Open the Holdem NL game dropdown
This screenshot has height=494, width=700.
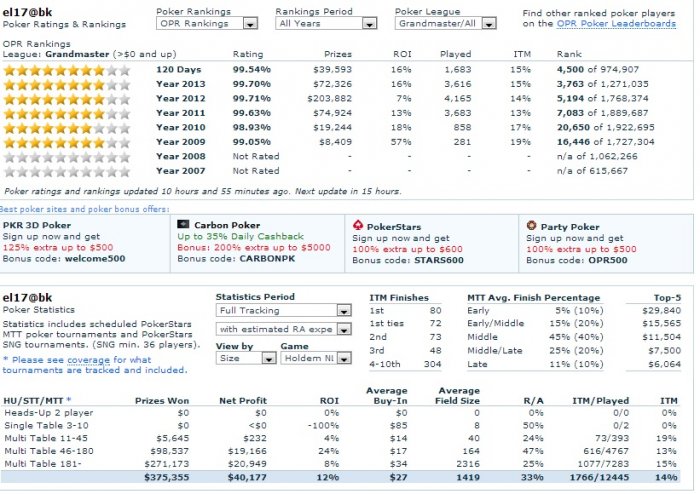pos(316,358)
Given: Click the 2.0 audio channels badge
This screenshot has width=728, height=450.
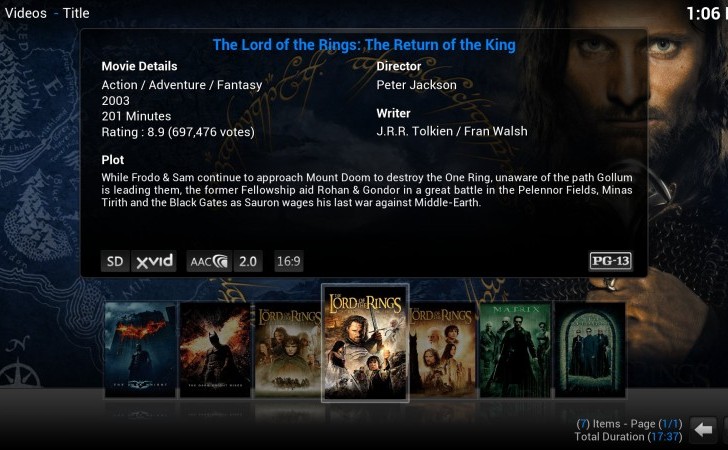Looking at the screenshot, I should pyautogui.click(x=248, y=261).
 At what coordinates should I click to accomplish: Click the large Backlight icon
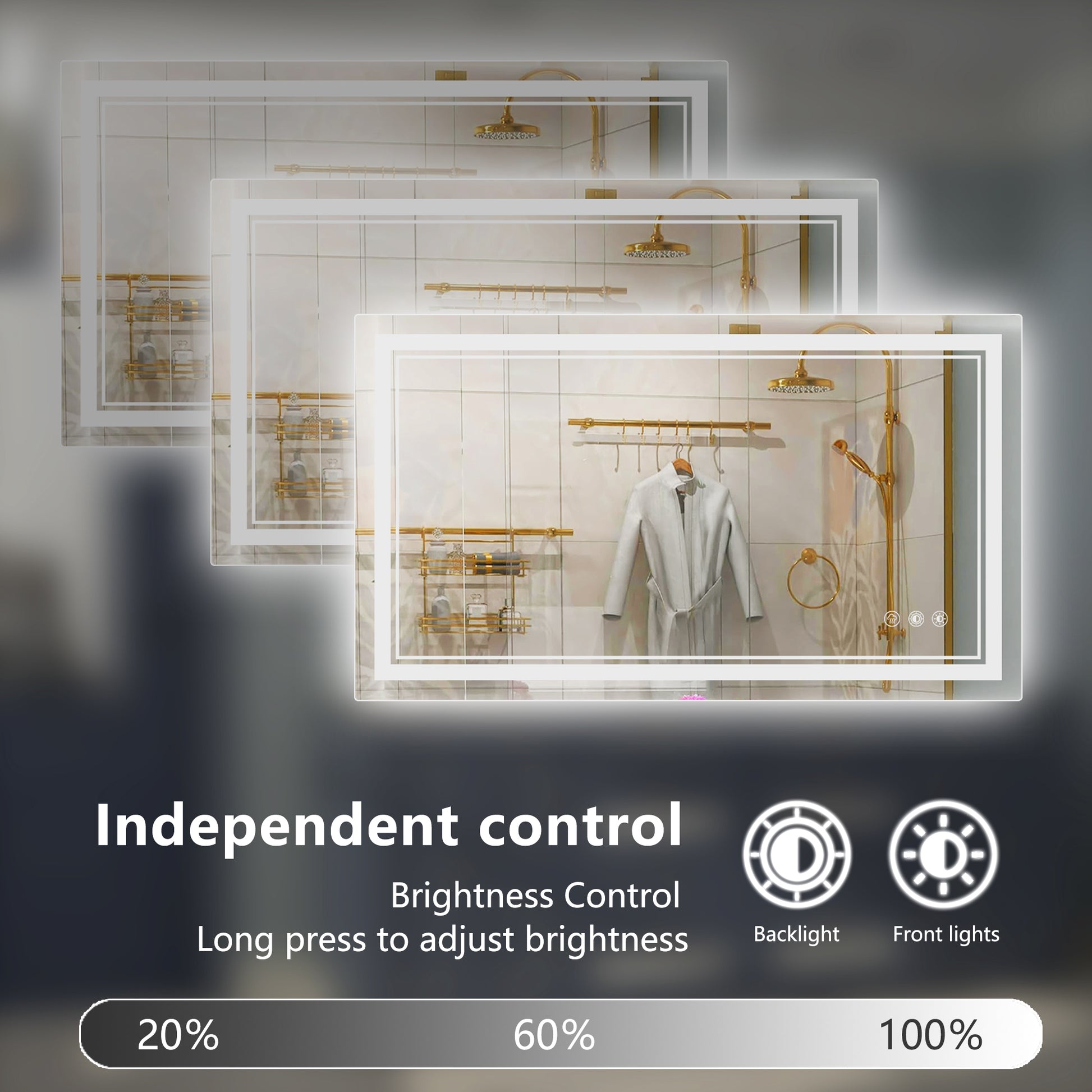(x=796, y=854)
--------
◆ Try it ◆
Without including any pictures, print each record exactly.

◆ Answer to this exercise ◆
Open the Holdem NL game dropdown
This screenshot has height=494, width=700.
pos(316,358)
Given: Click the 2.0 audio channels badge
This screenshot has width=728, height=450.
Looking at the screenshot, I should pyautogui.click(x=248, y=261).
 At what coordinates should I click to accomplish: Click the large Backlight icon
(x=796, y=854)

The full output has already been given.